§ **DOCUMENT**
• • • •

DLL Export ReadSensorRegistersDLL()

Definition:
__declspec(dllexport) mi_s32 ReadSensorRegistersDLL(mi_camera_t *pCamera, mi_u32 addrSpace, mi_u32 startAddr, mi_u32 numRegs, mi_u32 vals[]);
Summary:
Implements the mi_camera_t::readSensorRegisters() function. Write addrSpace to the address space register before doing the read. The address space register is given by pCamera->sensor->addr_space->reg_addr. If it is 0 or if pCamera->sensor->addr_space is NULL then ignore addrSpace.
Parameters:

Returns:

Optional:
If this function is not exported, lower-level register access functions will be used instead.

DLL Export WriteSensorRegistersDLL()

Definition:
__declspec(dllexport) mi_s32 WriteSensorRegistersDLL(mi_camera_t *pCamera, mi_u32 addrSpace, mi_u32 startAddr, mi_u32 numRegs, mi_u32 vals[]);
Summary:
Implements the mi_camera_t::writeSensorRegisters() function. Write addrSpace to the address space register before doing the read. The address space register is given by pCamera->sensor->addr_space->reg_addr. If it is 0 or if pCamera->sensor->addr_space is NULL then ignore addrSpace.
Parameters:

Returns:

Optional:
If this function is not exported, lower-level register access functions will be used instead.

DLL Export ReadRegisterDLL()

Definition:
__declspec(dllexport) mi_s32 ReadRegisterDLL(mi_camera_t *pCamera, mi_u32 shipAddr, mi_u32 regAddr, mi_u32 *val);
Summary:
Implements the mi_camera_t::readRegister() function. Read one register.
Parameters:

Returns:

Optional:
If this function is not exported, ReadRegistersDLL will be used. Either this function or ReadRegistersDLL must be implemented to support register read capability.

DLL Export WriteRegisterDLL()

Definition:
__declspec(dllexport) mi_s32 WriteRegisterDLL(mi_camera_t *pCamera, mi_u32 shipAddr, mi_u32 regAddr, mi_u32 val);
Summary:
Implements the mi_camera_t::writeRegister() function. Write one register.
Parameters:

Returns:

Required:
If this function is not exported, WriteRegistersDLL will be used. Either this function or WriteRegistersDLL must be implemented to support register write capability.

• • • •

§ **DATASET EXCERPT**
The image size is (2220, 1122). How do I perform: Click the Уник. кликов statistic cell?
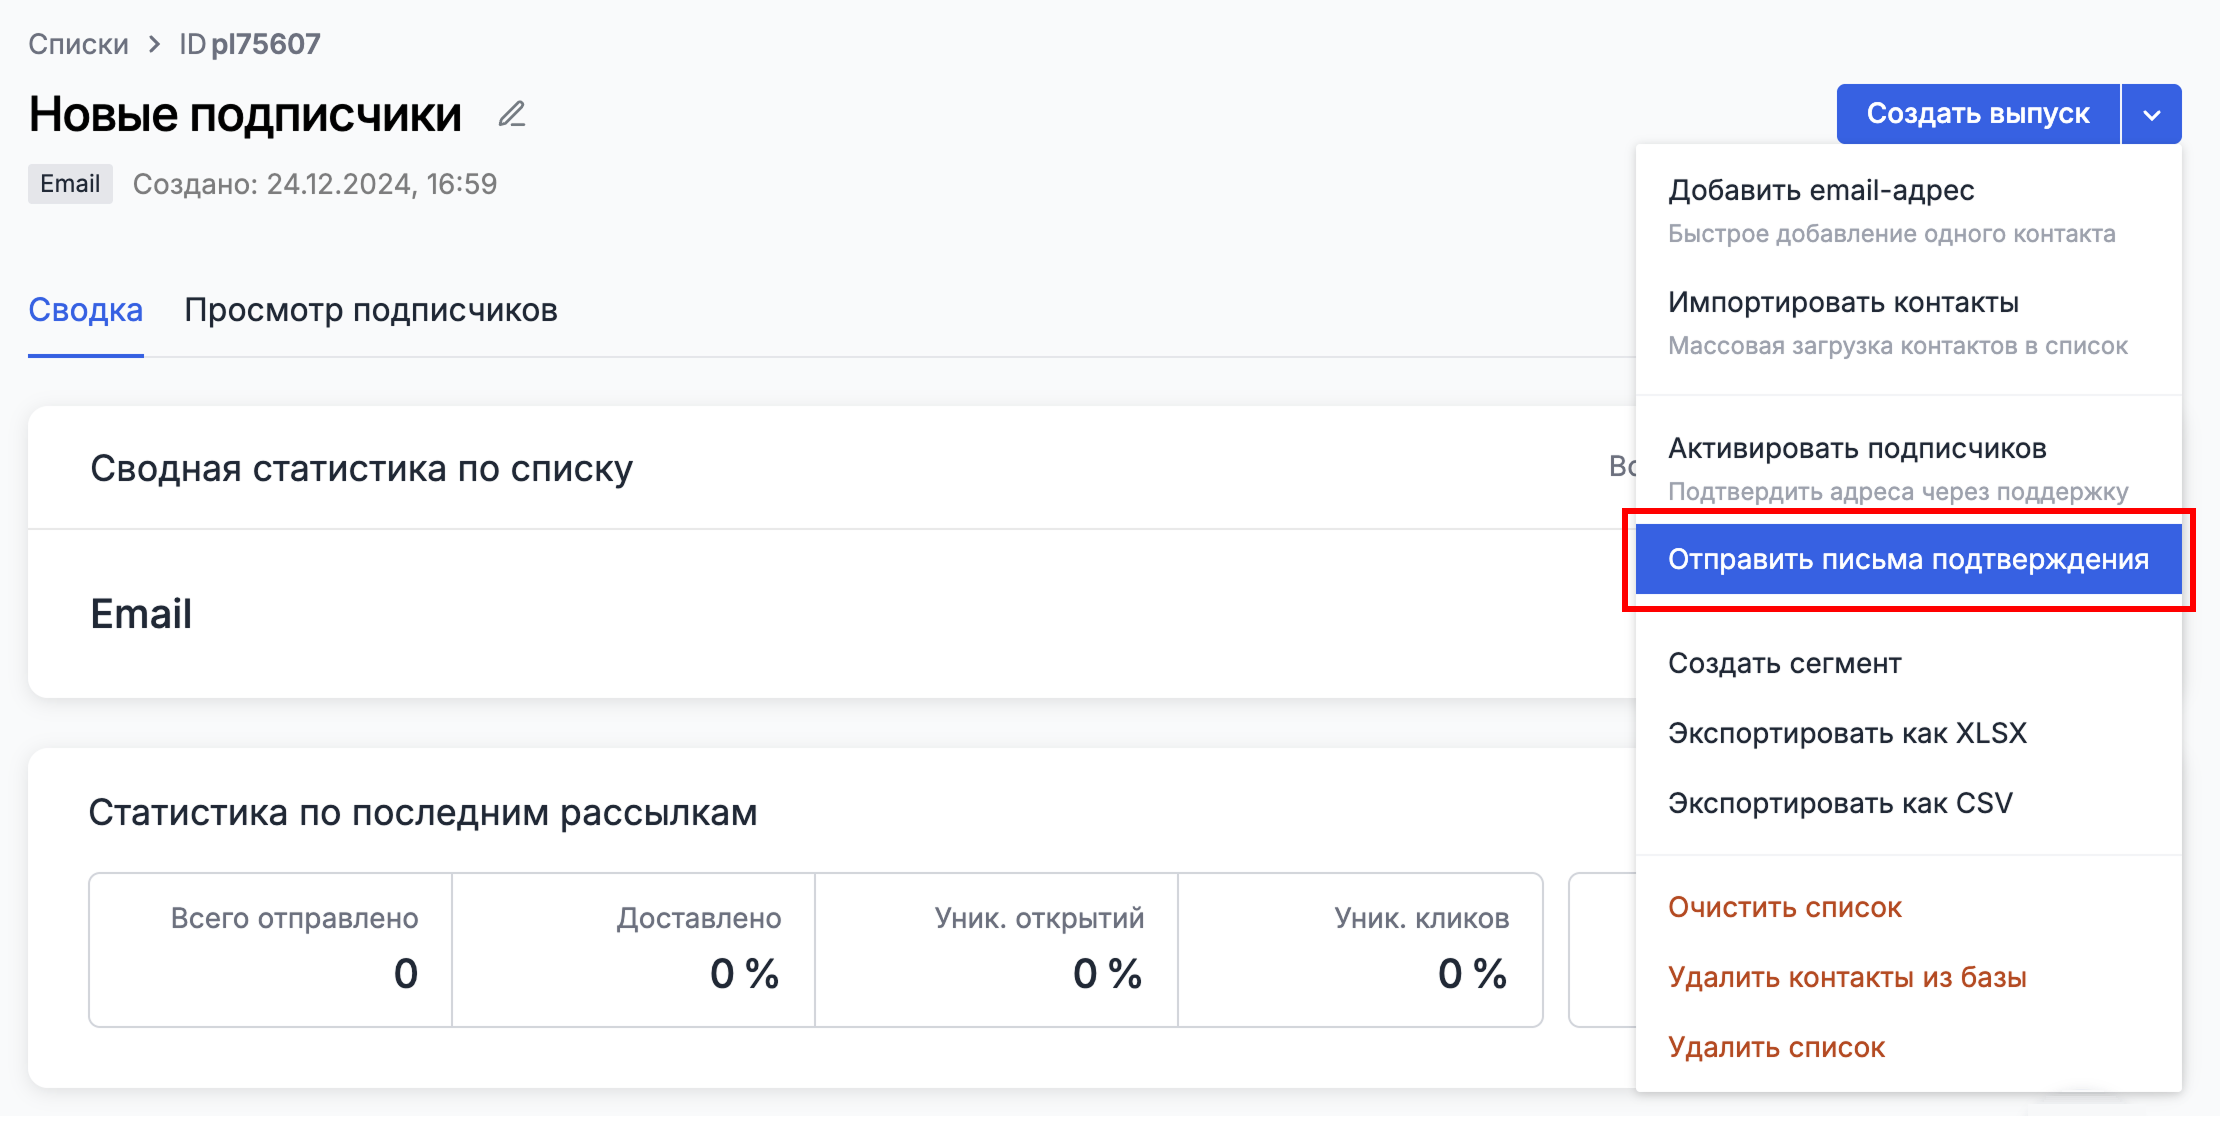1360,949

• • • •

§ **WRITTEN PROBLEM**
Reproduce the passage of the DLL export documentation that begins with the words "DLL Export WriteSensorRegistersDLL()" and ends after "DLL Export ReadRegisterDLL()", changing nothing.

§ **FULL RESPONSE**
DLL Export WriteSensorRegistersDLL()

Definition:
__declspec(dllexport) mi_s32 WriteSensorRegistersDLL(mi_camera_t *pCamera, mi_u32 addrSpace, mi_u32 startAddr, mi_u32 numRegs, mi_u32 vals[]);
Summary:
Implements the mi_camera_t::writeSensorRegisters() function. Write addrSpace to the address space register before doing the read. The address space register is given by pCamera->sensor->addr_space->reg_addr. If it is 0 or if pCamera->sensor->addr_space is NULL then ignore addrSpace.
Parameters:

Returns:

Optional:
If this function is not exported, lower-level register access functions will be used instead.

DLL Export ReadRegisterDLL()